When his family moved to Pittsboro, the transition was hard. He struggled to focus in school and battled ADHD. At home, alcohol was present. His mother was fighting her own addiction. His stepfather struggled too. Tre grew up quickly, helping raise his younger siblings, trying to be steady in a home that often was not. He loved his family, but the weight of responsibility sat heavy on him, as he was still trying to figure himself out.
The pressure became too much, at sixteen he had his first drink. He remembers the drink “quieting the noise in my head.” Not only that, but his insecurities faded. He didn’t feel like he had to hold it all together, this led to him going out with the wrong crowd.

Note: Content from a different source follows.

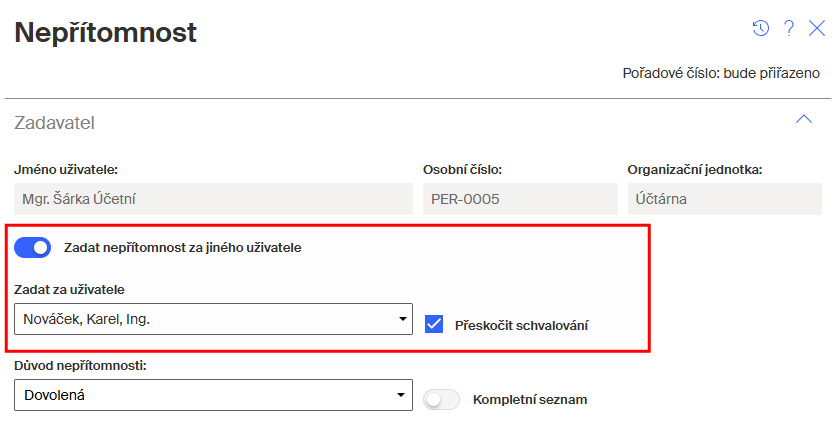Open the history clock icon
The width and height of the screenshot is (838, 422).
coord(761,28)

After barely graduating, Tre left home. He stayed with friends in places that were falling apart, yet somehow those places felt more peaceful than home. He was not a bad kid. He was a hurting one. Mental health struggles crept in quietly. There were moments he felt completely numb, and he began chasing that numbness every day. He worked hard but often showed up drunk.
He wanted structure. He wanted belonging. So, he joined the Marines. He hoped the Marines would give him brotherhood and camaraderie. In many ways, it did. He showed up. He served and he deployed to the Philippines, Korea, and Japan. He learned discipline and strength. But inside, he was still searching. Alcohol followed him there. He was never late to drills or formations, but he rarely showed up sober. The pressure, the unspoken pain, the constant striving wore on him.

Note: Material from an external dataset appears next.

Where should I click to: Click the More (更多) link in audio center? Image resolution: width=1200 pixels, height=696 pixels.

After six years, he was exhausted. To leave, he had to admit he was not okay. He had to say out loud that he was struggling with thoughts of ending his life. For three days in a mental hospital, he felt lost and unsure of who he even was anymore. But somehow while he was there, he felt satisfied. He said, “I got more out of helping others while I was there then the facility helping me.”
When Tre came to Charlotte, he was still carrying that emptiness. He worked at Target and Harris Teeter, but drinking followed him. He was caught drinking on the job. He stole food when he was hungry. Friends told him the truth. They said he was an alcoholic. Deep down, he knew they were right. Month after month his mother was paying his bills for him.

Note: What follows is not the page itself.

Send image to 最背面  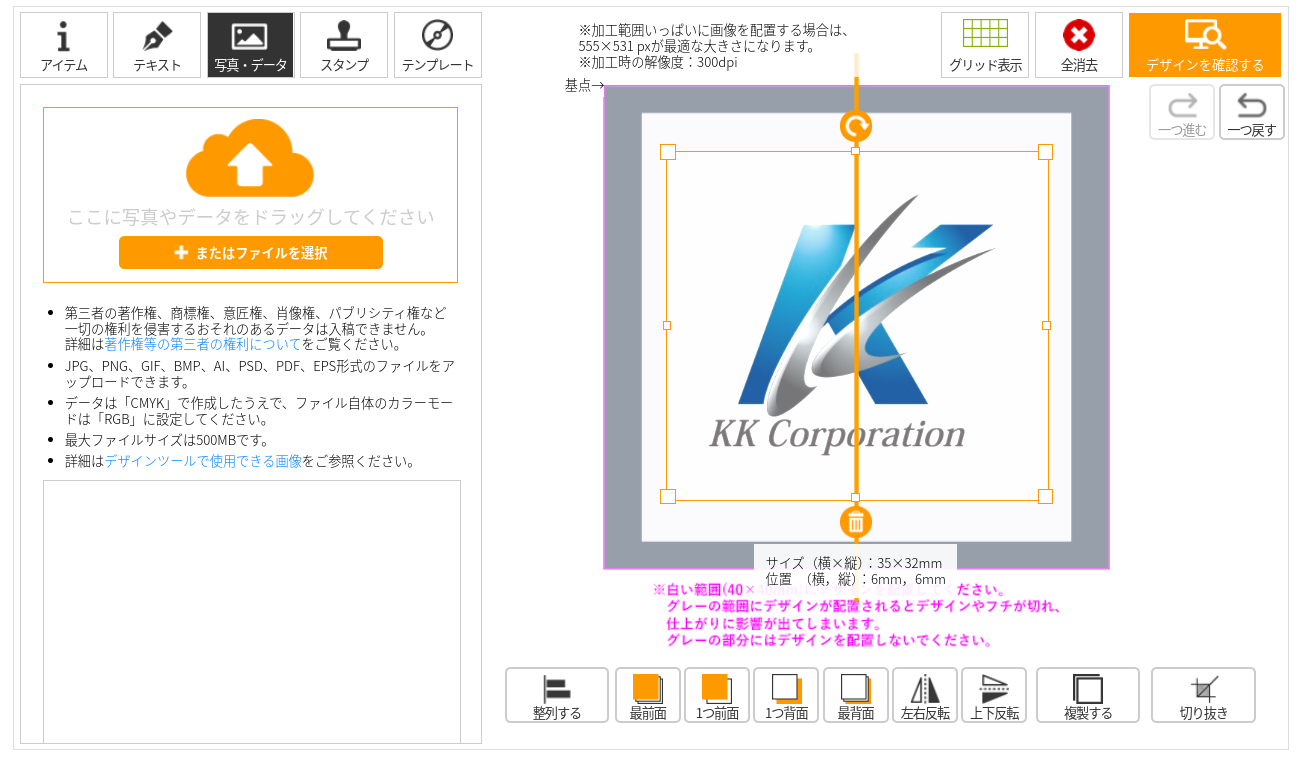[856, 695]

He looked into treatment programs in other states, but most required insurance or money he did not have. The help he knew he needed felt out of reach. Then he heard about Rebound at Charlotte Rescue Mission.
There was no insurance required. No cost. The program was made possible by donors who believed men like Tre were worth investing in. He was in disbelief.
When he walked through the doors of Rebound, he was tired. Detox was painful. He left once and tried to do it his own way. It did not work. In 2022, after finishing the last of his beer in his car, he walked back in. This time he was ready to listen.
He asked for discipline. He allowed counselors to challenge him. He followed the structure. Slowly, something began to change. He graduated. He entered the recovery living program and he earned his peer support certification.
Somewhere along the way, he found the brotherhood he had been searching for. Not the kind built only on uniforms and rank, but the kind built on honesty, accountability, and shared healing.
Today, Tre works at Charlotte Rescue Mission. He gives back what was freely given to him. He walks alongside men who feel forgotten, especially veterans who are struggling to adjust after service. He understands how hard it is to leave a place where camaraderie is constant and step into a world that does not always know how to receive you.
Tre does not speak with pride; he speaks with gratitude. His mother is now sober. He is rebuilding relationships. He is working the steps. He is continuing his education using the GI Bill. He believes deeply that recovery is possible because he has lived it.
Tre once feared alcohol and mental health struggles would take his life. Instead, he found hope at Charlotte Rescue Mission, a place sustained by generosity and faith. When he looks at the men who walk through those doors, he sees himself. Never meeting a stranger, he gently and kindly tells them the truth he had to learn. You are not too far gone, you are not defined by your worst day, and you still have purpose. It’s because someone gave to make his second chance possible, he now gets to help offer that same chance to others.